Digital banks keep dealing with a lot of painful regulatory measures and impediments when applying for their operating permits; however, in this case, the Bitcoin Bank Custodia decided to deal with that issue… in a court of law.
On May 7, Caitlin Long’s Bitcoin Bank Custodia filed a lawsuit against the Federal Reserve Board of Governors and the Federal Reserve Bank of Kansas City, accusing them of illegally delaying its application to open a master account that would allow the bank to operate legally in the country. Caitlin Long is also founder of Avanti Financial Group, the second crypto bank to legally operate in the United States besides Kraken.
According to the lawsuit, Custodia claims that the FED is acting against its own legal stipulations since, according to their own words, the issuance of the document requested by the bank “ordinarily takes [five to seven] business days.” However, they have managed to find ways to delay its issuance.
The Application Process is More Than 19 Months Behind Schedule
The lawsuit focuses on a 19 month delay that Custodia has had to bear when applying for a document that any other bank could have obtained in less than a week.
That is why the bank says the Fed “clearly violated the [one]-year statutory deadline for doing so.” They even indicated that they had received the routing number issued by the American Bankers Association (ABA), which is only given to financial institutions eligible to open a master account.
On top of that, Custodia claims the Fed is delaying its applications in the interest of legacy financial institutions “whose interests are represented on the Board of Directors of the Kansas City Fed.”
This master account is of vital importance to the bank, as it would allow direct access to the Fed without the need to go through intermediary banks, being able to streamline its operations by providing a secure bridge between digital assets and the U.S. dollar payment system.
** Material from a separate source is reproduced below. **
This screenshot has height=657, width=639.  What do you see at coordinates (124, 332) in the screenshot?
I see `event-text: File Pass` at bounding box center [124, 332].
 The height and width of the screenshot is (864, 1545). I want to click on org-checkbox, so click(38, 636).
Custodia Has Been Compliant With US Regulatorions For Years
According to the lawsuit document, the Kansas City Fed had knowledge of Custodia’s business plan many months before its application, and until 2021 they never mentioned any drawbacks. This situation changed completely when the Board asserted control over the decision-making processes, violating the 1-year legal deadline to approve the application.
In addition, Custodia indicated that according to federal law, they are clearly eligible to have access to the FED, and the same law prohibits the Board from discriminating against these types of institutions.
This litigation pretends to bring to light not only the impermissible delay that has been perpetrated on Custodia by the FED Board “but also the fact that the defendants have an unregulated process for deciding who can compete in the financial services market.”